We've been down this road before so no need to rehash old arguments, but since the proportion of transistors given over to control logic within each SP group has increased (20% reduction in shaders for a 10% reduction in area), I'm expecting the extra power required to run these to roughly balance out the increase in efficiency that we will see from a 4D shader architecture.
It would be nice to see a small improvement though, and it's entirely realistic that we will. I wouldn't necessarily consider the architecture to be "a failure" if it doesn't show global performance-per-Watt improvements though, as the improved scalability will provide a platform for future generations.
edit:
Okay sure
Pretty damn sure that my money is safe though!
The only problem is the slides say logic was simplified and made smaller
The shader size is reduced by 10% for the same performance, it doesn't mention the logic but in other slides it says both the thread dispatcher and core logic was simplified(read reduced) because its a far more even and simple setup so core logic has also been reduced, which is, iirc, what I argued before
The reason its not 20% smaller for 20% less shaders(in a given space) is they've not moved from 4 simple + one complex shader, to 4 simple shaders, but to 4 "medium" shaders that can do a little more than the previous shaders. The new shaders are bigger than the 4 simple ones, but smaller than the complex ones.
The whole core right the way through is much more simplified with basically identical shaders throughout, theres no chance in hell it will end up the same performance per W as Cypress, but I expect only a small boost over Barts(because it has a lot of improvements already. Most likely we're talking about probably a 180W Cypress vs a probably 230-240W 6970, thats likely to be really 40% faster. It would really need to be pushing 250W with the same amount of memory to not improve performance/watt over Cypress.
As for another poster asking why we care about TDP, in this case its because the 6990/dual GF110(still really questionable if that will happen) will almost certainly WANT to fit within the 300W bracket otherwise LOTS of companies won't put it into their computers for sale. Yes, we on OCUK who might buy one(ok those who post here but by somewhere cheap
) don't care if it uses 600W in a single slot, but Dell sales vs OCUK sales, AMD/Nvidia care about Dell and OCUK sales numbers don't effect them in the slightest.
AS for overclocking, we've seen it pretty much confirmed there will be a TDP overclocking tool, infact I wonder if TDP will replace clock speed entirely, or both will work together, but it seems very likely we'll see a TDP limit either in CCC or AMD overdrives tool(the software for CPU overclocking) updated to offer the option.
Which will, actually poop on my consistant advice for no one to bother using furmark as no other games will load it as much.

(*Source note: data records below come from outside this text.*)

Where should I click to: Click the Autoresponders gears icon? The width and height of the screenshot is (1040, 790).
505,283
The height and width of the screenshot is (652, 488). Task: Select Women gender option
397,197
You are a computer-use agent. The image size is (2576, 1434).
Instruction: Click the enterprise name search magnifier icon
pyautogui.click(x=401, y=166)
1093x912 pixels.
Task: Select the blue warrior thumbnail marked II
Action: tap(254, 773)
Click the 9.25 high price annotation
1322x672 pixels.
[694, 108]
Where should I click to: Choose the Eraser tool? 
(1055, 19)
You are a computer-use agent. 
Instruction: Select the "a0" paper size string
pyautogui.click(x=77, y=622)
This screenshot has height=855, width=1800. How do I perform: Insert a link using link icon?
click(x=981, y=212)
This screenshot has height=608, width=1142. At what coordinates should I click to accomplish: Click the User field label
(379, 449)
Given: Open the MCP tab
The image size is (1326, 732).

For instance I normally argue that if you can overclock to say 900Mhz in Furmark and no further stable, thats got no direct effect on your maximum stable say Crysis overclock because a 580GTX for instance will pull 300W in Furmark and 250W in games, so a 580gtx might be stable 75Mhz higher in Crysis(or 2Mhz, basically Furmark tells you nothing).
However, if the GPU will auto up clocks to fit in a TDP limit you tell it to, knowing where you're stable at temps/clock wise for 300W will be very useful finally.